**YOUR TASKS:**
(A) Answer these questions from the blog post about hearing God's voice:
(i) Which radio host does God sound like when speaking to Karen Spears Zacharias?
(ii) In which state is Patti Callahan Henry a pastor's daughter?
(iii) For how many years has Karen Spears Zacharias listened to Garrison Keillor fairly regularly?
(B) Write a continuation of the blog post about hearing God's voice, picking up right after its final sentence.

**DOCUMENT TEXT:**
Sunday, April 29, 2012


This is from CNN. Their  Sunday religion column. This one is so funny I had to reprint the entire thing. My snarky insightful comments are embedded

By Karen Spears Zacharias, Special to CNN

I hear the audible voice of God. No, not in the same way that the Bible’s Eve did (allegedly) when God asked her outright and out loud: “Woman, what in my name have you done now?”
Scriptures don’t tell us specifically, but I suspect at that particular moment in eternity God must have sounded a lot like Perry Mason: “C’mon, tell the truth. You know I’m a specialist on getting people out of trouble.” (Is this for real? This person got printed at CNN? What's happening?)
Bestselling author Patti Callahan Henry is a pastor’s daughter in Alabama. You’d think if God spoke to anybody, it would be a pastor’s child, but Patti swears she has never heard the voice of God. The only time God speaks to her is through the written word.
I find that odd since God talks to me all the time.

Here's the problem with God speaking to people: 1. How can you tell the difference between an actual transmission from a diety and your own brain making you THINK you are getting a transmission from a diety? 2. Do you mean actual audible sound waves impinging on your ears? If so, why can't someone standing next to you hear him too? 3. Of course hearing happens in the brain so God skips the ear part and goes right to the part of the brain that interprets information from our ears. But like all of this stuff. . . how does it work? Is it REAL?  Now, back to the fun . . .

Certainly God knows I’m an auditory learner, so if he wants my attention he has to talk to me. How do you know what God knows? When God speaks to me, he sounds a lot like Garrison Keillor, (uh oh. . .) host of the radio show “A Prairie Home Companion." In other words, he’s engaging, often very funny, and almost always an absolute joy to be around. Even when God’s mad with me (more often that I care to admit), he’s fairly good-natured about it. Theologians who study this sort of thing (and get paid???) say that our image of God is formed by our relationships with our fathers. That image is formed in part by how our fathers speak to us. If they bark orders at us all the time, we might hear God as a crank. But if our fathers speak to us in instructive, encouraging tones, we may hear God as our best coach. My father died when I was young, so I don’t remember his voice, but I’ve listened to Garrison Keillor pretty regularly for 25 years. Doesn't this support the idea that God is a figment of your imagination and your indoctrination as a child. Why wouldn't a real being appear and sound the same to everyone?

**DATA SECTION:**
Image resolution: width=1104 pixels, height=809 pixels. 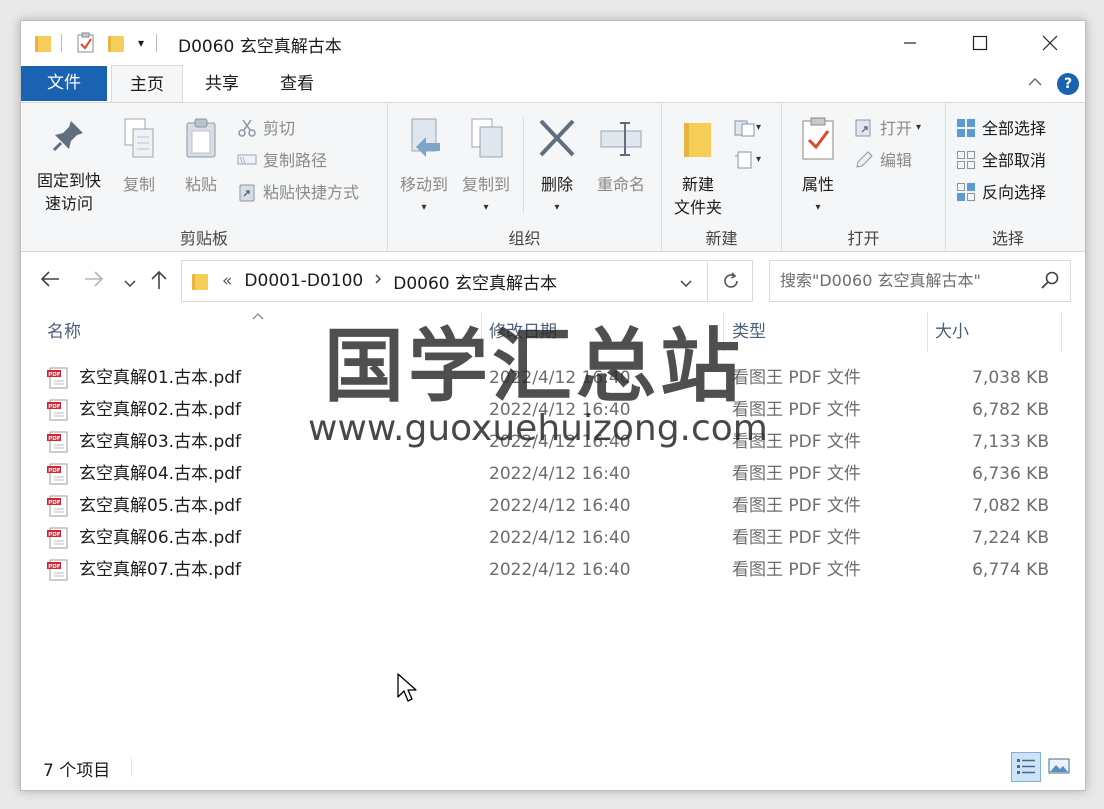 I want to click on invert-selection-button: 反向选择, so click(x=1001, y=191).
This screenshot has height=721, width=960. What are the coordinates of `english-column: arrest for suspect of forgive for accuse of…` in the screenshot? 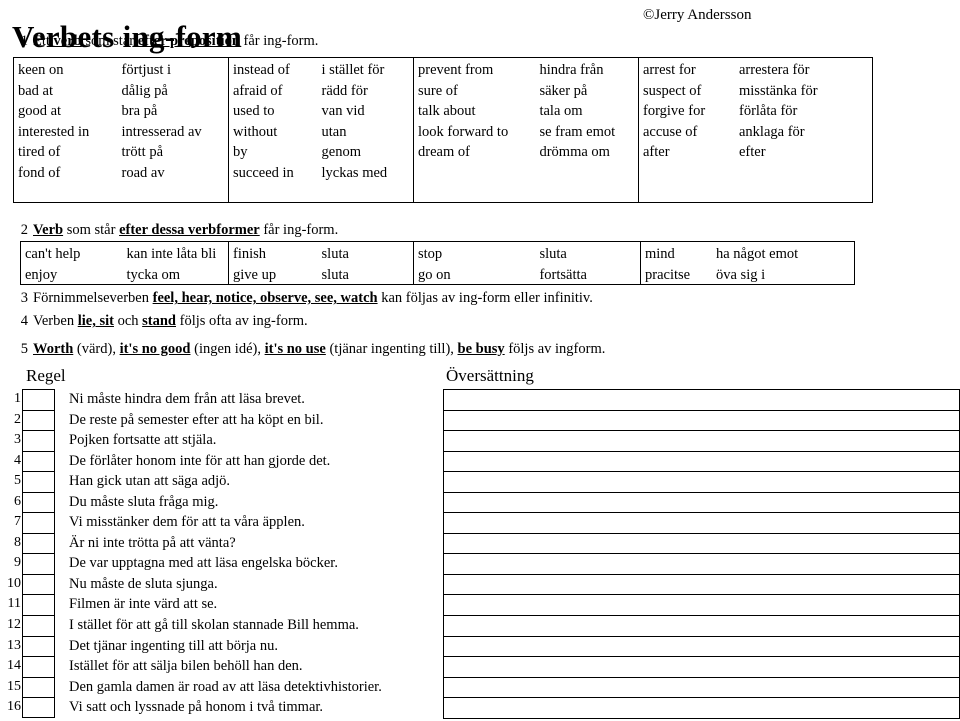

**RESPONSES:**
(A)
(i) Garrison Keillor, host of "A Prairie Home Companion"
(ii) Alabama
(iii) 25 years

(B)
When my husband and I were raising our children, we banned television from our household. (Child ABUSE!)"A Prairie Home Companion" (Actual child torture!!) was our primary form of entertainment on Sunday afternoons. With Sundays as our Sabbath, I suppose it is natural for me to associate God with Garrison. Oh sure, this all seems completely natural . . .

Many people don’t even speak to God, much less listen to what he has to say. (Because we're not crazy.) I imagine for some the thought of a God as Garrison Keillor would be pure hell, what with all that Guy Noir Private Eye nonsense and those saccharin sweet ketchup commercials. Perhaps (What, not sure?) like a good mother, though, God resorts to a variety of different voices to reach all of her children. Do you identify any of the following?
Spock, from “Star Trek,” is the defining voice of God. Spock is half-mother (human) and half-father (Vulcan). Who could be more egalitarian, more Godlike than that? Anyone who thinks of God as arbitrary and capricious needs to have a chat with Mr. Spock, who once so rightly noted, “Nowhere am I so desperately needed as among a shipload of illogical humans.” Amen. Amen.
Anyone who thinks of God as NOT arbitrary and capricious should visit the aftermath of a tornado. Or could it be that the world has a randomness to it and the unproveable God doesn't exist?

More movie stars as God ensues and it is pretty depressing from a writer's point of view that this pap gets published and distributed and probably paid for makes we want to nearly give up as a writer. Go on if you dare. . .
James Earl Jones. If I heard that baritone voice calling to me from a burning bush, it would stop me in my tracks. Who cares that Jones couldn’t cut the muster at Fort Benning’s legendary Ranger school? That’s nothing more than boot camp for a bunch of hellions anyway. There is something about the thundering power of Jones’ voice that naturally evokes trust from us. And if we can’t have a God in whom we can trust, what’s the point?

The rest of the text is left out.